Minimum affords you some recognition, but hardly helps you stand out. Luckily, employers tell you exactly what will fulfill their needs via a job description. To stand out, you want to demonstrate how you uniquely fulfill a potential employer’s needs. Here’s an exercise to discover your unique skill offerings:
Name your top 5 strengths
Name the 3 most important skills your ideal employer is looking for
Select 3 strengths that are complementary to the 3 skills your ideal employer is looking for
Step 4: Market your candidate brand
You are in control of how you display yourself. It’s possible to present yourself in the “ideal” way to land an offer, but that makes job hunting a one-way street to appease an employer. You also risk losing an offer by inadvertently exposing inconsistency, which is jarring and easy to spot.

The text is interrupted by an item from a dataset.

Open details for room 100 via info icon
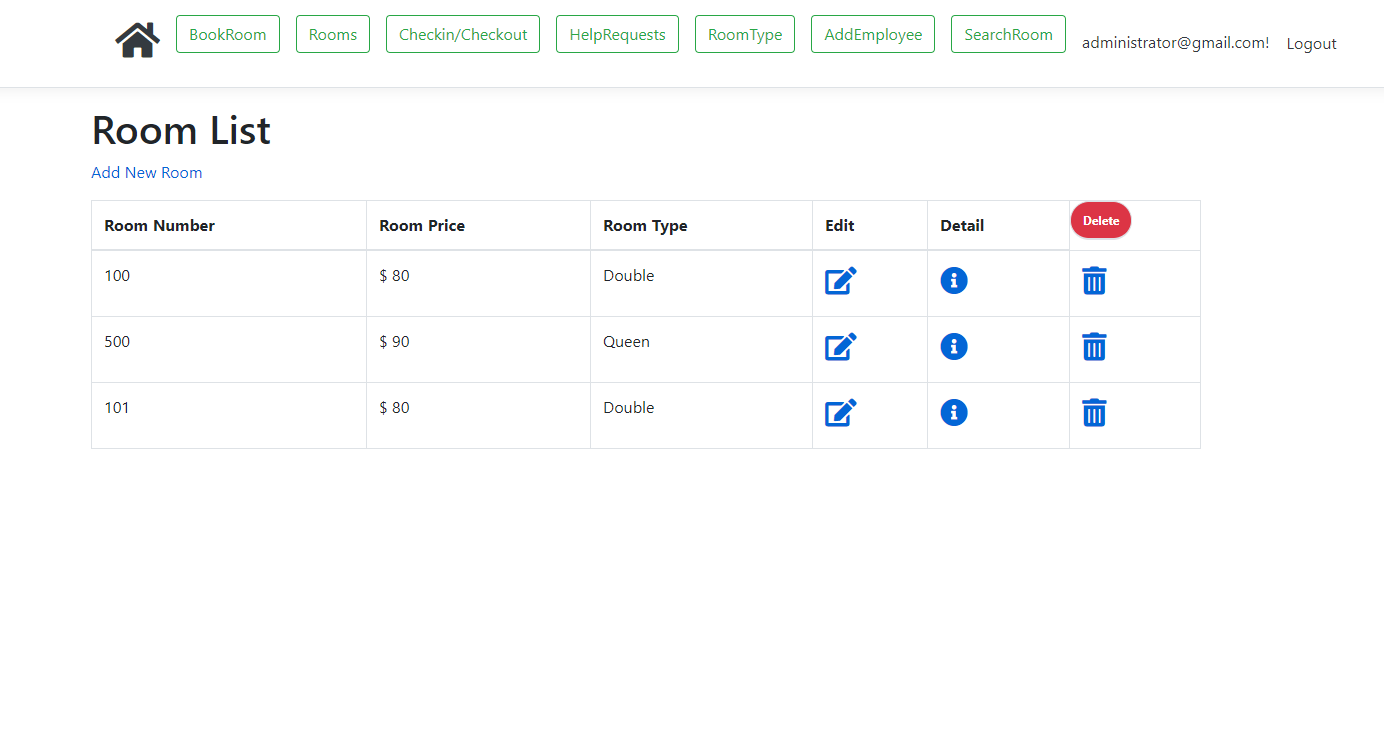click(x=954, y=281)
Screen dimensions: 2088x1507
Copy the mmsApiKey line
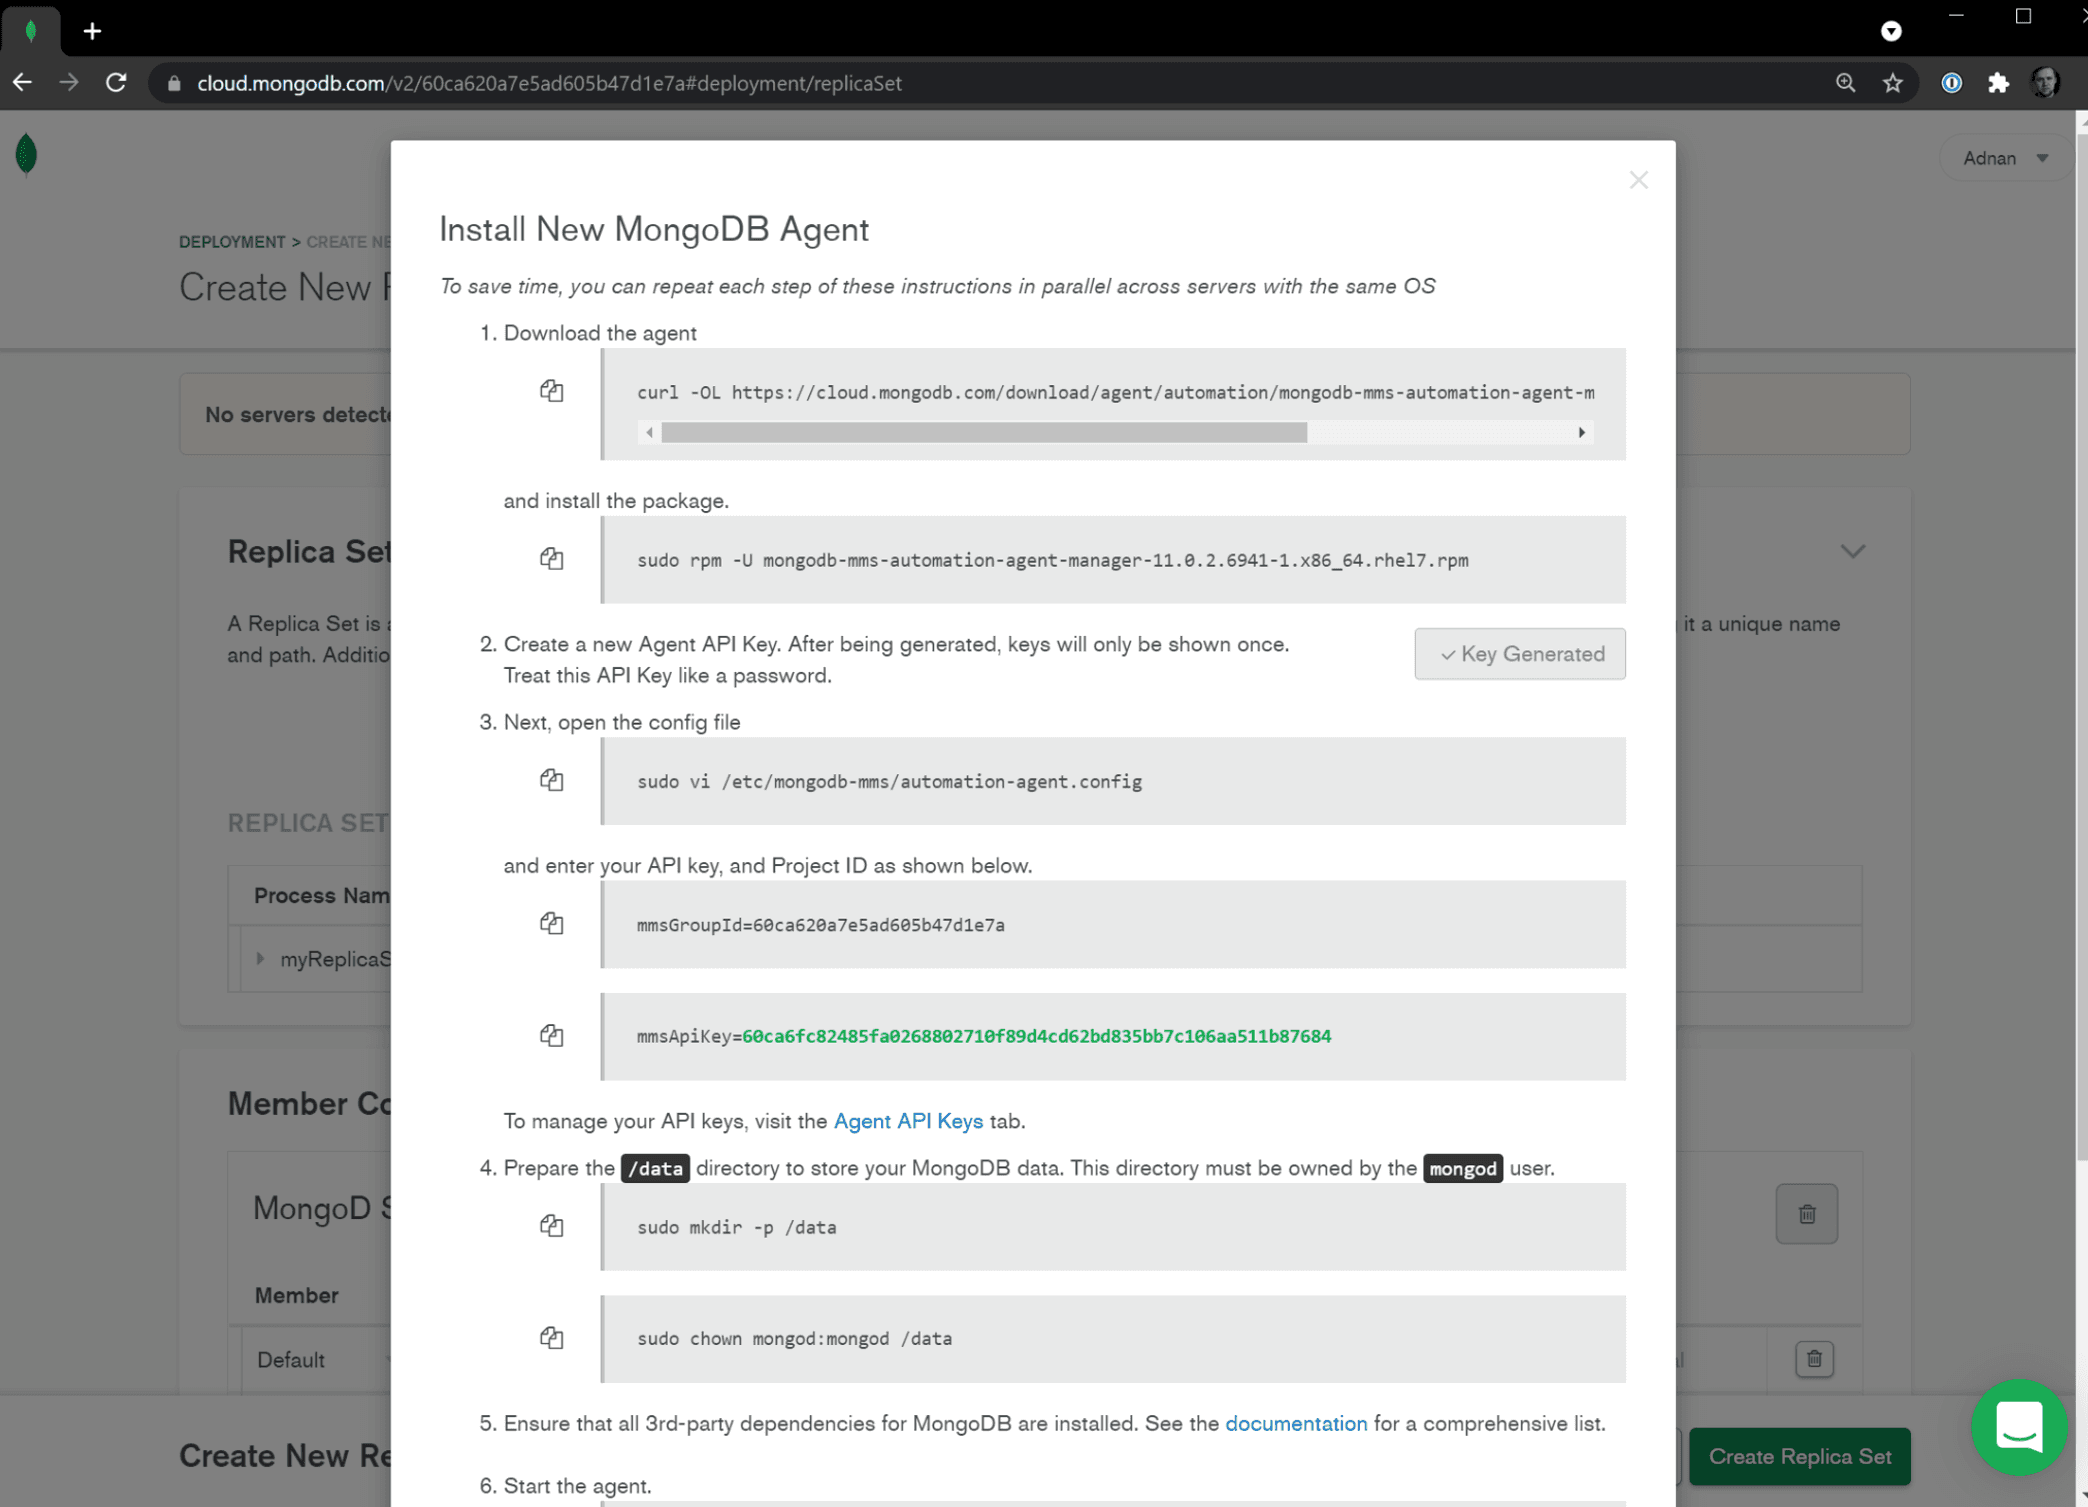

The output of steps 2 and 3, your employer criteria and employer-complementary skill set, is your candidate brand. Use every opportunity, from your resume and portfolio to 1:1 conversations, to deliver a consistent message of what kind of candidate you are. This way, you’re clearly communicating the best version of yourself to hiring teams. Consider these manifestations:
A recruiter instinctively knows you’re a designer from how you utilize hierarchy and layout on your resumé
A hiring manager can evaluate your ability to make design decisions based on the methods you feature in your portfolio case studies
Your cross functional partners can get a sense for what you will and won’t advocate for based on your behavioral interviews
Step 5: Practice and iterate
Even if the idea isn’t to land every offer, it’s worth self-reflecting on each interview to understand how you can present a better version of yourself. Interviewing is a muscle. It takes practice to unstick yourself in a whiteboard challenge, or succinctly describe a time you recovered from failure.

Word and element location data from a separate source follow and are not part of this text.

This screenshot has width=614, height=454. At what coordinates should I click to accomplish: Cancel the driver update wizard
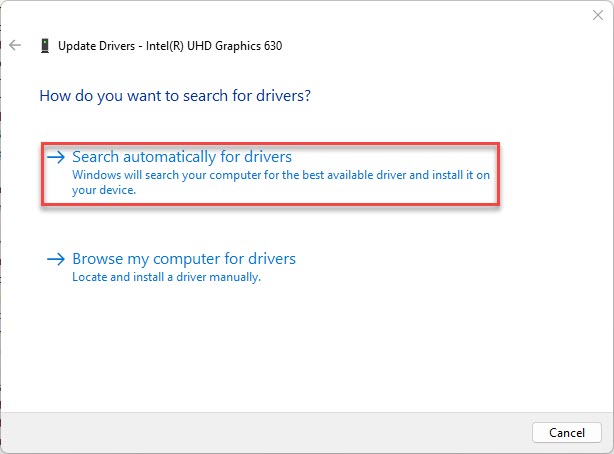click(x=567, y=432)
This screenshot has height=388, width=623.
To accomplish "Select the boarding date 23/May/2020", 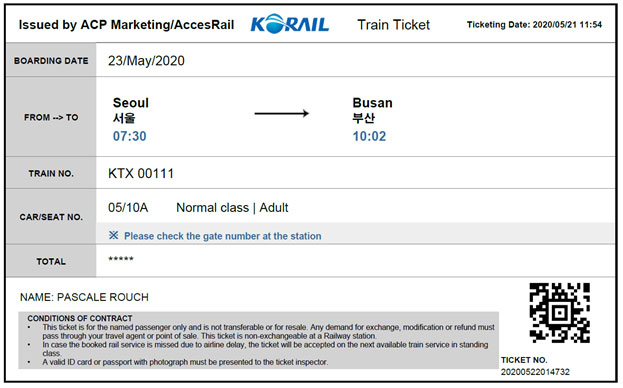I will pyautogui.click(x=146, y=61).
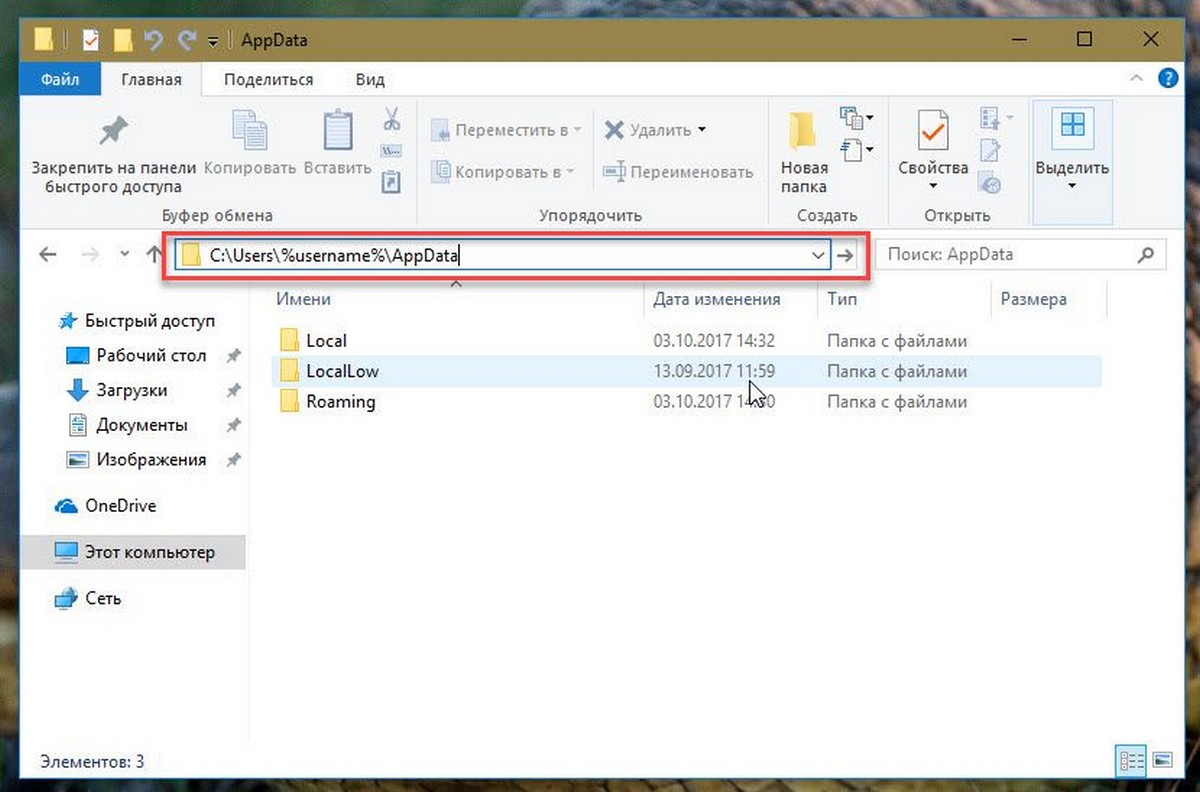Click the Properties checkmark icon
The height and width of the screenshot is (792, 1200).
(x=932, y=131)
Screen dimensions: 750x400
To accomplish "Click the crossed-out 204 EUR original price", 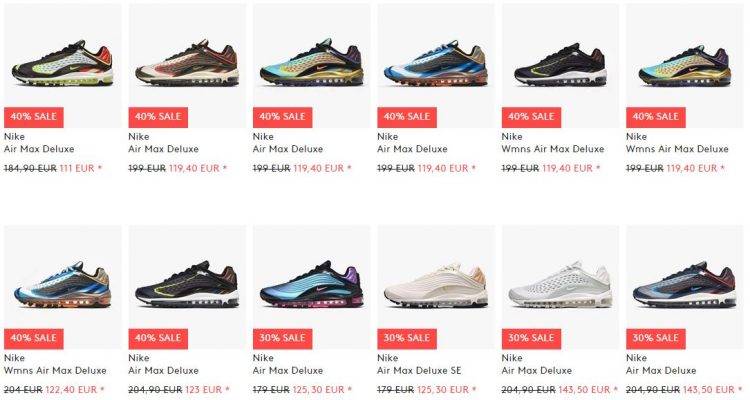I will (23, 390).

Organizations aren’t obligated to give you interview feedback, but ask for it anyways. You can compare your self-reflection and the organization’s feedback to build intuition around how people perceive you. Then, you can adjust the factors that are within your control. For example, if creative problem solving is part of your candidate brand and you get feedback that your case studies lack complexity, you can control what you present and how you present it, but you can’t change your repertoire of experience. Here are some other common“diagnoses”:
Your application callback rate is low → For the roles you’re applying for, your portfolio doesn’t demonstrate the core skills at the level the employer is looking for
You’re not passing the recruiter call → There’s a gap between your experience and how you present yourself
You’re not passing a portfolio screen → You aren’t engaging the hiring team with a relevant story that displays relevant skill sets
You’re not passing a design challenge → You’re on-the-spot execution level isn’t matching up with the skill level you’ve display up until now
It’s tempting to dive into the interview process to feel security from any job offer. Taking even one hour to bang out your candidate brand in steps 2 and 3 will help increase your callback rate from roles you actually want to take. Don’t use preparation as a reason to never reach step 5, the actual interviews. The faster you start interviewing and refining your candidate brand, the closer you’ll get to matching with an opportunity that’s compatible with you.
Even now while the market is rough, there are so many jobs and opportunities. Standing out from the crowd is about leaning into your goals, skills, and interests. If you find yourself sinking into the crowd, reflect and lean into yourself more. Keep going—you got this.